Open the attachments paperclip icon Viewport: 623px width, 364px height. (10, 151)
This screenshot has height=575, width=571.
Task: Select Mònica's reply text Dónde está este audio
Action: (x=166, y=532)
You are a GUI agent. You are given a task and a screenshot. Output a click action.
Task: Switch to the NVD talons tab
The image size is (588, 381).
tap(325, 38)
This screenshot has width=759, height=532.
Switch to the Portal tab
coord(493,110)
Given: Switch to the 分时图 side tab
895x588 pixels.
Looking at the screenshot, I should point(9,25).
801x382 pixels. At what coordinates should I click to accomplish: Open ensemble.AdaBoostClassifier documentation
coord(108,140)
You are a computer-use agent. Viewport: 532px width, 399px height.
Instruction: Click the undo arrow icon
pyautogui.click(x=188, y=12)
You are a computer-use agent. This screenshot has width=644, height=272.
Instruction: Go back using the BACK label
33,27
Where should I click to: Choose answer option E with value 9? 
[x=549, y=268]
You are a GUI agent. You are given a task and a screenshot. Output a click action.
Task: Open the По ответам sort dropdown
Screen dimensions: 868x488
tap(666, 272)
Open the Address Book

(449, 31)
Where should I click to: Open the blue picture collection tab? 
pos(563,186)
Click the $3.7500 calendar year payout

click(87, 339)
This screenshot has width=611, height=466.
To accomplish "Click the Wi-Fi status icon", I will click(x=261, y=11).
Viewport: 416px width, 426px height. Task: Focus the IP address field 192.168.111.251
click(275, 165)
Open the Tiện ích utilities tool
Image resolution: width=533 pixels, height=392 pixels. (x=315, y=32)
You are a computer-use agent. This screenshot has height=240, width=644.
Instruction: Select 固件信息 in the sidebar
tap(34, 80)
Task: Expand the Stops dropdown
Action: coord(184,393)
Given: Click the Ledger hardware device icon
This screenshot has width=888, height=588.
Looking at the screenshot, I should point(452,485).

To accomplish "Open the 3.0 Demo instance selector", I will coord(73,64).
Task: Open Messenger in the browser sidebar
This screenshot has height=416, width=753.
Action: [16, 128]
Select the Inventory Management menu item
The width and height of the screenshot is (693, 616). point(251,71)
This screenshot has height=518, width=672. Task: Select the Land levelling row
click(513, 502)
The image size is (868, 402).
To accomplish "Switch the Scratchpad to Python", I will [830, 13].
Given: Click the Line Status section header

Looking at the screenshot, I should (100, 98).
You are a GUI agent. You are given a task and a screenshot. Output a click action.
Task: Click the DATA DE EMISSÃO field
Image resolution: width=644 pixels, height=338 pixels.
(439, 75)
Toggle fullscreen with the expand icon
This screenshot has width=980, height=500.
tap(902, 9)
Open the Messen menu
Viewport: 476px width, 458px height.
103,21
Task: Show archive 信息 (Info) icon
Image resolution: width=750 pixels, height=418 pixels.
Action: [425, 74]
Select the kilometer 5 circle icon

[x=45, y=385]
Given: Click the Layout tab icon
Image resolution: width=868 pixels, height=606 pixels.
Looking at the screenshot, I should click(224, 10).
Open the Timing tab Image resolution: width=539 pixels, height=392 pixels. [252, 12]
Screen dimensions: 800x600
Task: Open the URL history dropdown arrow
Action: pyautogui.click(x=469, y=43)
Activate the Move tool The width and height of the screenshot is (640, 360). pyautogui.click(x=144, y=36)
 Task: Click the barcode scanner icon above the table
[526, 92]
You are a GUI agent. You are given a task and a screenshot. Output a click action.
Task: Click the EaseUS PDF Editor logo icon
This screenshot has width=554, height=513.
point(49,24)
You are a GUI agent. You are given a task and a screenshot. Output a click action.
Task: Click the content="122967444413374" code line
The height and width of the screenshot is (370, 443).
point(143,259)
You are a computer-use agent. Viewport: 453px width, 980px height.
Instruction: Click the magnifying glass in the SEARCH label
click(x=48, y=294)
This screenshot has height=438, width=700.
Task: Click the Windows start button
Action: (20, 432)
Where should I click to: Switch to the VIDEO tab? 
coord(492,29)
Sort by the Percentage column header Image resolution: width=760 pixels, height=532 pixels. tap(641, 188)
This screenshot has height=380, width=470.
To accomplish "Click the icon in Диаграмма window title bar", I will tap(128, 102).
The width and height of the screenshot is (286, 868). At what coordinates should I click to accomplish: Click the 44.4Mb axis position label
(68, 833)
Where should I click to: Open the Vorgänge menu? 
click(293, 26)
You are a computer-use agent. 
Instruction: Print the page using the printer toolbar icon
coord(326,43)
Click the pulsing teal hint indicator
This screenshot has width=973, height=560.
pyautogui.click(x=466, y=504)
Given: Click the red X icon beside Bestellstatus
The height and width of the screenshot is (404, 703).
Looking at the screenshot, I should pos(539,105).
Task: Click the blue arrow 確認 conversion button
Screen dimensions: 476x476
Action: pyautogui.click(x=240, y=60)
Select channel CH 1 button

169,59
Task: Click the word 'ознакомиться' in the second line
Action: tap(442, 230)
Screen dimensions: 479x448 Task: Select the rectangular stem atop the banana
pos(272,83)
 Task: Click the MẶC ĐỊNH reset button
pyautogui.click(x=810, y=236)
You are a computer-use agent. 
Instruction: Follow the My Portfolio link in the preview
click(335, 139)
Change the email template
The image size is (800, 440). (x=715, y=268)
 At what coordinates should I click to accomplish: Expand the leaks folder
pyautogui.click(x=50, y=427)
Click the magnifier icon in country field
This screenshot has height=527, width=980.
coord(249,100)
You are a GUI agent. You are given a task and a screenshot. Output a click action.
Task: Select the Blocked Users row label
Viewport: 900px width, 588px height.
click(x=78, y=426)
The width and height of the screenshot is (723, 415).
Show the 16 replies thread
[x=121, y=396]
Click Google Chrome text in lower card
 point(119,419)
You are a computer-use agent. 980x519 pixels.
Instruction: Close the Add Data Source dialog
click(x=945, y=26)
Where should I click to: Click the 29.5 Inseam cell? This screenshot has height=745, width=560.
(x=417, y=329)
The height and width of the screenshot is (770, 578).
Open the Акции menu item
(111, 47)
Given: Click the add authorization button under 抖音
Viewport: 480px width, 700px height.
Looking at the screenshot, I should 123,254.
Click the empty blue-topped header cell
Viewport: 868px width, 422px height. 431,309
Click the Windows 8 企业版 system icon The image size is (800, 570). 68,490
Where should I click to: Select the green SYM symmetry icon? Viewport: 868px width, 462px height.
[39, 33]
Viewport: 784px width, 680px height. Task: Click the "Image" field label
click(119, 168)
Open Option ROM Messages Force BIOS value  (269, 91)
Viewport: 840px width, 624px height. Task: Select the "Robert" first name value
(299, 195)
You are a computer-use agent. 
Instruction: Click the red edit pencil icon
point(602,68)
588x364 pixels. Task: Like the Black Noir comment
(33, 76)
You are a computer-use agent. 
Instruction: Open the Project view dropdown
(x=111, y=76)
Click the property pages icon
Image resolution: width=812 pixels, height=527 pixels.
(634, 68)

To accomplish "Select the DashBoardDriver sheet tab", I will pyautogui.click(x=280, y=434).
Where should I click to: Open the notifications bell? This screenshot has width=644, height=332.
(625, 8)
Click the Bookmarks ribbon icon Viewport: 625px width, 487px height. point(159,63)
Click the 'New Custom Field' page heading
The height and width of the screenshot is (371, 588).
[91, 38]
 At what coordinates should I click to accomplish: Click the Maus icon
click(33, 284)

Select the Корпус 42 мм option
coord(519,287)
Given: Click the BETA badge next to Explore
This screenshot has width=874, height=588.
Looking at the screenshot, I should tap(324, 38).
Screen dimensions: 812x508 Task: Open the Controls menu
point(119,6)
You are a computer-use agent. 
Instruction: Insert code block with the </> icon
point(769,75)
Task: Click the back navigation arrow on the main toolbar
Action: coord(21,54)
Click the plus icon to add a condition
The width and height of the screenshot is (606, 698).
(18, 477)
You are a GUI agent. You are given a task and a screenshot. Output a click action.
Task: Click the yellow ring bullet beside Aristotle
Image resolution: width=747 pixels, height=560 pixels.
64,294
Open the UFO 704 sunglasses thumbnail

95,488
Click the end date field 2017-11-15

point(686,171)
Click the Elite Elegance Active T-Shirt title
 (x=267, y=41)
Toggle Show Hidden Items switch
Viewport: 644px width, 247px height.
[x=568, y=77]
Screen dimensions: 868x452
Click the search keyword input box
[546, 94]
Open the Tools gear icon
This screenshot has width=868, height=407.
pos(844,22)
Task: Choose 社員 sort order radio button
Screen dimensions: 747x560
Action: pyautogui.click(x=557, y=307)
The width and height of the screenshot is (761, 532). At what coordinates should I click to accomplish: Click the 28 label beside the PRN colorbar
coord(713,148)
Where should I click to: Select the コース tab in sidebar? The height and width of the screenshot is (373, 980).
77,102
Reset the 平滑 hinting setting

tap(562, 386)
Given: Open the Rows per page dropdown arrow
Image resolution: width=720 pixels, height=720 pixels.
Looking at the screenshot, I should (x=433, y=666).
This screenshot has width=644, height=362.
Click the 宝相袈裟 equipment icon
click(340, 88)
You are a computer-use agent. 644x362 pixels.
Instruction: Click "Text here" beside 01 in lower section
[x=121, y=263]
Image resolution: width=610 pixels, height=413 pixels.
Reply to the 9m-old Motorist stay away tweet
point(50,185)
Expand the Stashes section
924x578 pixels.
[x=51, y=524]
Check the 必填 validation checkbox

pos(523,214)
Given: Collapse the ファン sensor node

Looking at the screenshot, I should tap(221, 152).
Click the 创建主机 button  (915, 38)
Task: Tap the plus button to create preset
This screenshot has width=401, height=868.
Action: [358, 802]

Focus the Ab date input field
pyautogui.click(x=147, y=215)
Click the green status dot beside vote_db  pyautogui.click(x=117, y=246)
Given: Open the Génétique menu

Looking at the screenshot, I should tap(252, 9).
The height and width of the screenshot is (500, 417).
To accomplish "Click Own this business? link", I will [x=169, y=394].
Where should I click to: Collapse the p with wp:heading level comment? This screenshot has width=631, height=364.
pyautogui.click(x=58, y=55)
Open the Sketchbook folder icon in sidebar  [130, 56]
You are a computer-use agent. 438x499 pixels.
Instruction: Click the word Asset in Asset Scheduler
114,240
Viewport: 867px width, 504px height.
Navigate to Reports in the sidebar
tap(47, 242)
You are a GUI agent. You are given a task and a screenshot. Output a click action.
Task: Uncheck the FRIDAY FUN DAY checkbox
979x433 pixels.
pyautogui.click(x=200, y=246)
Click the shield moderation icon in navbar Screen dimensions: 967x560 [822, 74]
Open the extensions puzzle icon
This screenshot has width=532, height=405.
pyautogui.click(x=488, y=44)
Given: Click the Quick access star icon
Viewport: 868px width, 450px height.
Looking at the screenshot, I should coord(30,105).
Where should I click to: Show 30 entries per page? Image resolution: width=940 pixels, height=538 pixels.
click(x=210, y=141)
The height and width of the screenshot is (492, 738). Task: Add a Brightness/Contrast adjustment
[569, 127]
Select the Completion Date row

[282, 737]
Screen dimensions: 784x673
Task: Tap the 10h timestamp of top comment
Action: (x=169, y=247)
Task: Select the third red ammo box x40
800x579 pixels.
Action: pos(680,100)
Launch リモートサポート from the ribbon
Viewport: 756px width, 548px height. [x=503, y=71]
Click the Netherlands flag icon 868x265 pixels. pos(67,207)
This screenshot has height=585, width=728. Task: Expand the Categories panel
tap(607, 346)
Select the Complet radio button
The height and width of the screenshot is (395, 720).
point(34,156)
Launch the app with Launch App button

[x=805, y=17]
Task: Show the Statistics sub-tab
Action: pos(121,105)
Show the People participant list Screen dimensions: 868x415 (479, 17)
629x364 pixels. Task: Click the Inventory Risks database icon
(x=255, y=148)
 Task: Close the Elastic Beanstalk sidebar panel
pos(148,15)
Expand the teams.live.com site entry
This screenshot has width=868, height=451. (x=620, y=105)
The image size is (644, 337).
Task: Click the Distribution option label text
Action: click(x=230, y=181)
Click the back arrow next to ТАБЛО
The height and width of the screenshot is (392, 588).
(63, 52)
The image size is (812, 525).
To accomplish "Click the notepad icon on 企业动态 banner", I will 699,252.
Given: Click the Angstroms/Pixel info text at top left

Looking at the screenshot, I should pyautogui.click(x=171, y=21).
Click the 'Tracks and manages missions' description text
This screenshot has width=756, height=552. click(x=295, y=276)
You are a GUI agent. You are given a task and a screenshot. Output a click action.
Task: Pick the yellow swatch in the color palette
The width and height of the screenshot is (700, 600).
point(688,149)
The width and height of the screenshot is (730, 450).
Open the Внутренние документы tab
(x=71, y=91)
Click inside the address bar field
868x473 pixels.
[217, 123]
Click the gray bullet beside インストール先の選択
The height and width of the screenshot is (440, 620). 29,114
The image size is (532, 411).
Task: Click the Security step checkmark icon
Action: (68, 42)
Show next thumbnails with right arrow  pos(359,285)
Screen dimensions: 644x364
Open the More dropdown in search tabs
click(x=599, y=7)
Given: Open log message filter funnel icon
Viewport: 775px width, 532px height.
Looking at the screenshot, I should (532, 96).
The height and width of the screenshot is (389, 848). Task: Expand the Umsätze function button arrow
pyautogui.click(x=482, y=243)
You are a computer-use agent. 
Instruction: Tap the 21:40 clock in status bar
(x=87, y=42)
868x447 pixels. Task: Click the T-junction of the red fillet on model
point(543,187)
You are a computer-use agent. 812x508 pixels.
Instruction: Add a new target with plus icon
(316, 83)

---------------

### Your goal:
Begin with the line above that has "You are a computer-use agent. Viewport: 453px" and continue through the line that has "Sort by the", setting each one down exactly. Stop there.

### Result:
You are a computer-use agent. Viewport: 453px width, 980px height.
Instruction: Click the magnifying glass in the SEARCH label
click(x=48, y=294)
This screenshot has height=438, width=700.
Task: Click the Windows start button
Action: (20, 432)
Where should I click to: Switch to the VIDEO tab? 
coord(492,29)
Sort by the Percentage column header Image resolution: width=760 pixels, height=532 pixels. tap(641, 188)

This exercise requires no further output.